I luoghi delle narrazioni non sono sempre topograficamente identificabili, ma lo spazio, quando esterno, è quello cittadino: marciapiede, mercato, negozio, fermata, ecc. Qui Kosztolányi capta un fatto o un oggetto, di quelli che raramente finiscono nella cronaca dei giornali. E che diventano subito altro dalla cronaca, poiché la realtà è più improbabile del realismo. Tanto che fatti o oggetti realmente esistiti possono apparire al lettore – specialmente cento anni dopo – come novella di pura finzione.4 In una rubrica del Pesti Hírlap Kosztolányi ha scritto che “La vita non è verosimile […] La vita è audace” […] „Lo scrittore che veramente crea, ci mette le cose davanti e scompare dietro di esse. Non spiega niente. È efficace in quanto ciò che egli opera è espressivo. Assomiglia alla natura creante. Che non cavilla o chiacchiera. Semplicemente è. Un torrente non ha note in margine. Né il bosco ha un attributo che lo abbellisce. Il narrante autentico mostra le superfici e la profondità della vita sotto di esse. Sa tutto, ma tace. Anche l’uomo più intelligente narra come un bambino inconsapevole. La magia della narrazione dimora proprio nell’antitesi, in un’abile temperanza".5 Il mendicante, un gatto, una stamberga, un pranzo sull’asfalto, una rotaia, una penna, un pupazzo di neve: l’ossessionante compassione per l’esistente di Kosztolányi suggerisce insospettati abissi, indica mete sconosciute, desta inattesi sorrisi. I micro-scritti non sono i prodromi o i figli dei romanzi di Kosztolányi, ne sono in vero la quintessenza. Nelle poche righe delle colonne del giornale la lingua è necessariamente netta, il ritmo calcolato, la concezione risoluta. Gli eccessi coloristici non intaccano l’etica per così dire ‘pura’ dell’osservatore-descrittore-narrante. La tendenza secessionista – accumulo di aggettivi, ridondanza, preziosa rarità di forme linguistiche – è una patina limitata a un breve periodo della prosa di Kosztolányi, che mai intacca la transizione di idee e immagini. Patina rimuovibile, con la dovuta cura, nella traduzione, che non è il restauro di un dipinto, di cui si cerca l’immagine fissata nel suo tempo.
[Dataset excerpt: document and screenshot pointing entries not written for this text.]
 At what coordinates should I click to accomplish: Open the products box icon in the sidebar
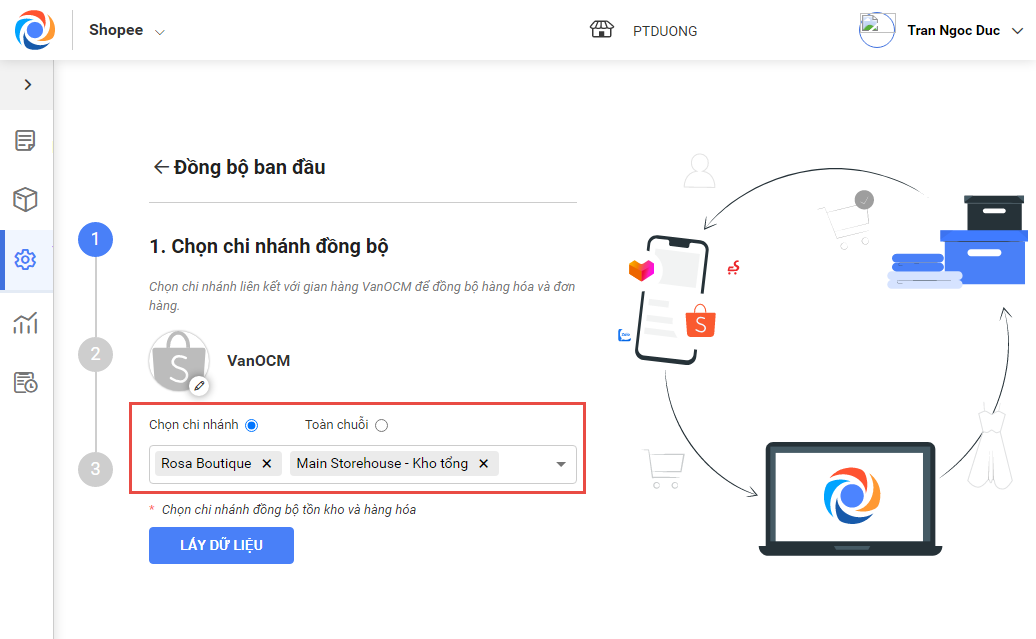pos(26,200)
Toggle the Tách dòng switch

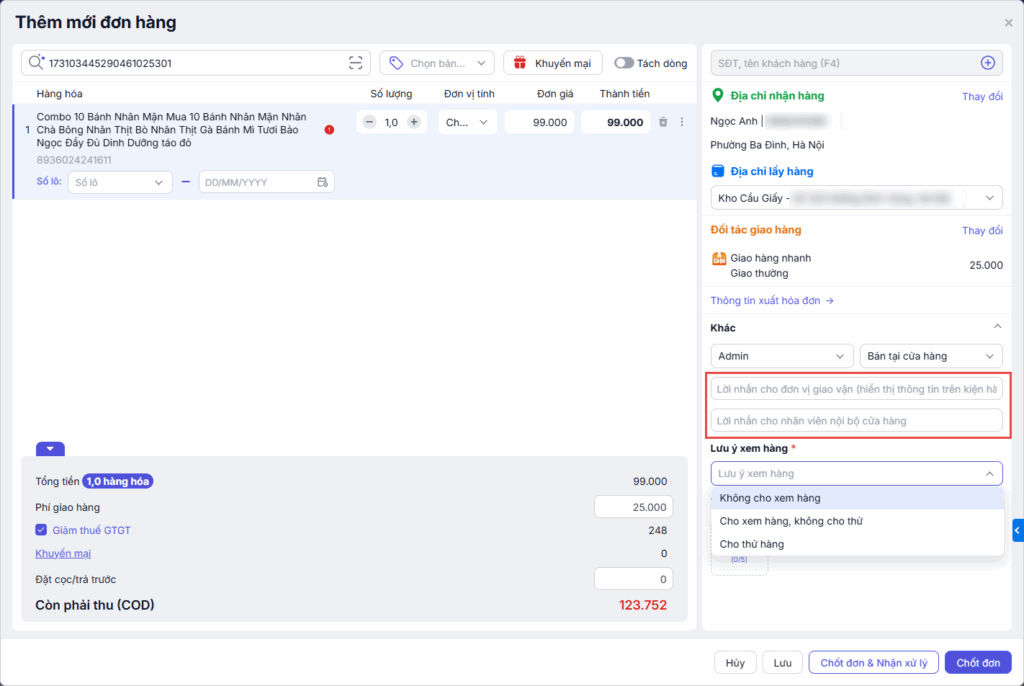[x=624, y=63]
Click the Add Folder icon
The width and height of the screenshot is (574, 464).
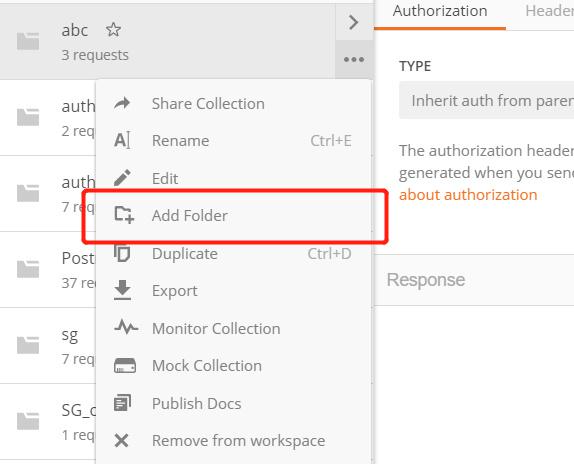[x=124, y=215]
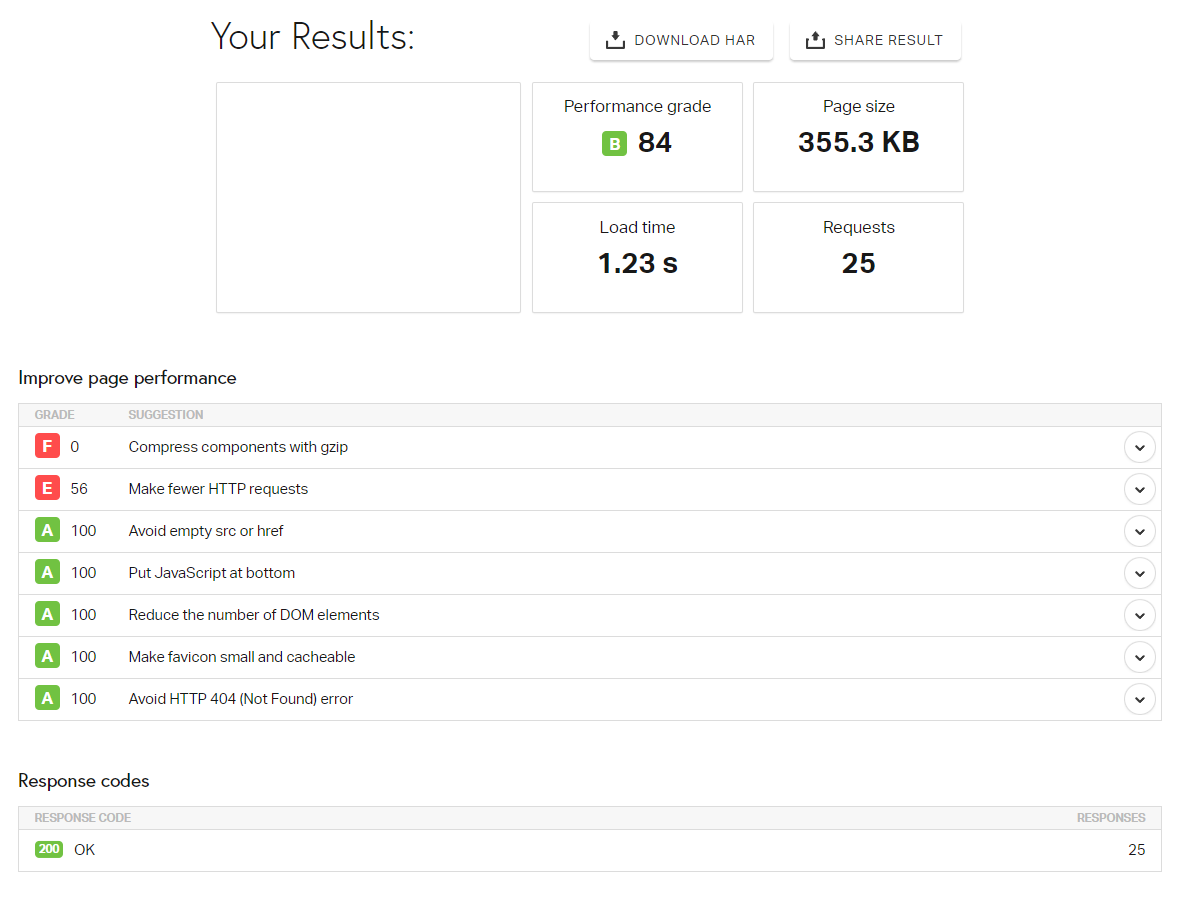The image size is (1182, 897).
Task: Click the green 200 response code badge
Action: tap(48, 848)
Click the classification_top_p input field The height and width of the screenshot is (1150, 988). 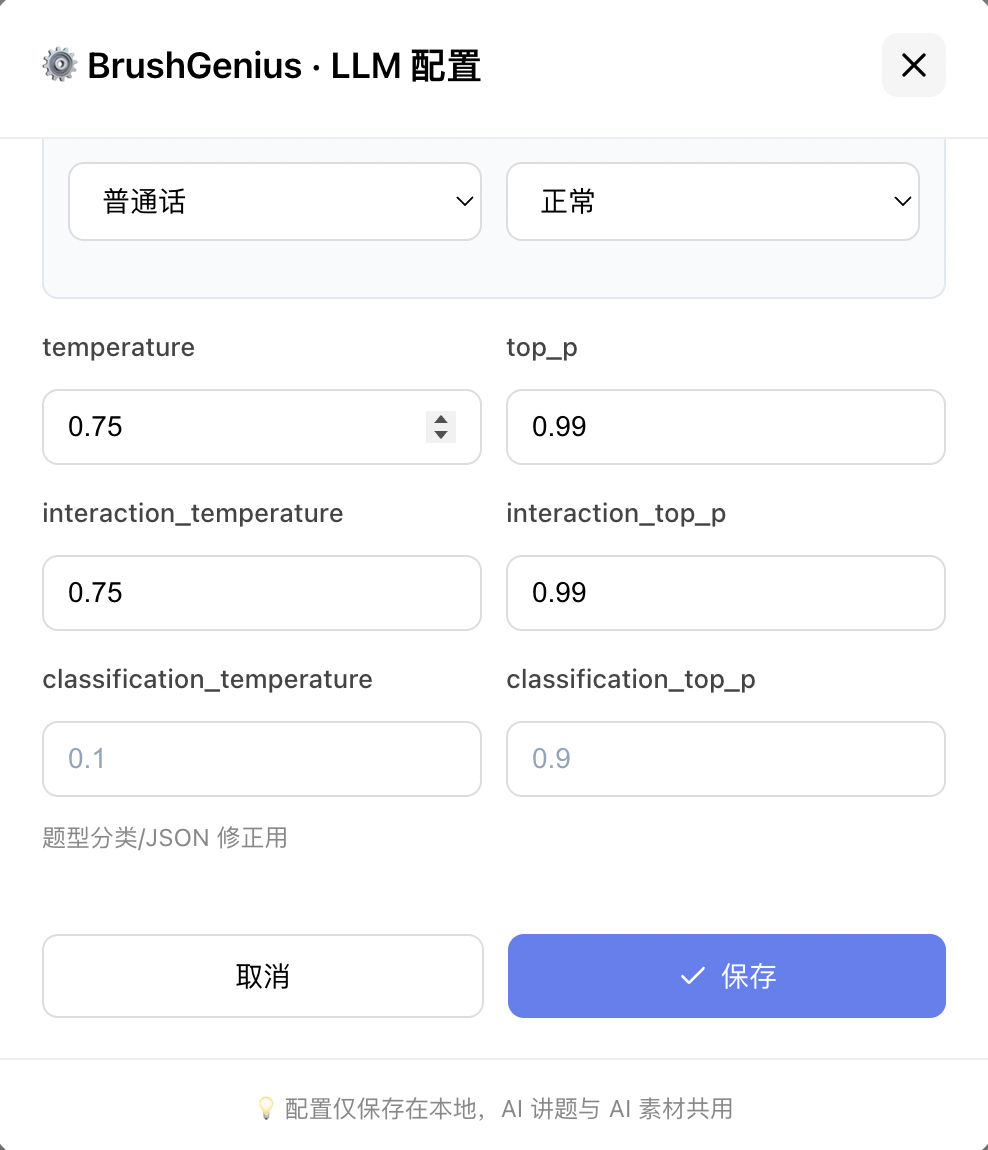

Gli scritti sono stati raccolti e pubblicati prima in una serie di volumi curati da Gyula Illyés, negli anni Trenta, poi in una seconda serie di volumi negli anni Settanta, a cura di Pál Réz. Solo recentemente si è cercato di fare ordine, identificando i luoghi originali di pubblicazione nel catalogo sopra ricordato. Non esiste ancora un’edizione critica. Un rilevante contributo nella diffusione di questi scritti è rappresentato da un’antologia a cura di Maurice Regnaut e Péter Ádám, in cui sono stati presentati e tradotti una cinquantina di pezzi.6 I cinque qui tradotti in italiano sono una prima offerta di un volume antologico in preparazione.7 Ringrazio Péter Ádám, che mi ha accompagnato fin qui e mi accompagna nell’opera di comprensione e di traduzione dei testi; e László Bengi per avermi aiutato a fare i primi passi nel mondo di Kosztolányi pubblicista.



Un mendicante rigoroso

Mendicanti per strada.

Uno ha dieci milioni, l’altro solo due milioni, il terzo non ha nemmeno un milione. L’uno è fiero di essere mendicante, l’altro si vergogna di essere mendicante. Però sono tutti mendicanti. Sono accomodanti, bonari, umili. Insomma, sono mendicanti.

Io invece mi ricordo di un mendicante che una volta, in tempo di pace, girava tra noi a testa alta, nelle nuvole di fumo dei caffè letterari. A confronto con l’umanità di oggi lo definirei un vero Catone, che merita di essere ritratto per essere salvato dall’oblio.

Lo riconoscevo facilmente, perché non era mai rasato. Ma non come un qualsiasi mortale. C’è chi ha la barba di due o di dieci giorni. Lui portava sempre una barba di cinque giorni: una barba di cinque giorni ieri e una barba di cinque giorni domani. Come gli riuscisse non lo so. È uno di quei misteri che destava il mio interesse nei suoi confronti.

Portava occhiali spessi – l’unica cosa di valore che indossava –, e un cappello d’artista di larga falda raccattato nella spazzatura, che non metteva mai in testa, ma teneva in mano, estate e inverno. È impossibile ritrarne fedelmente il vestito, la camicia, i polsini, poiché non esiste inchiostro sufficientemente nero. So solo che quando una volta lo presentai a un regista teatrale che stava allestendo I bassifondi di Gorkij, questi arrossito ammise di non essere un seguace del naturalismo.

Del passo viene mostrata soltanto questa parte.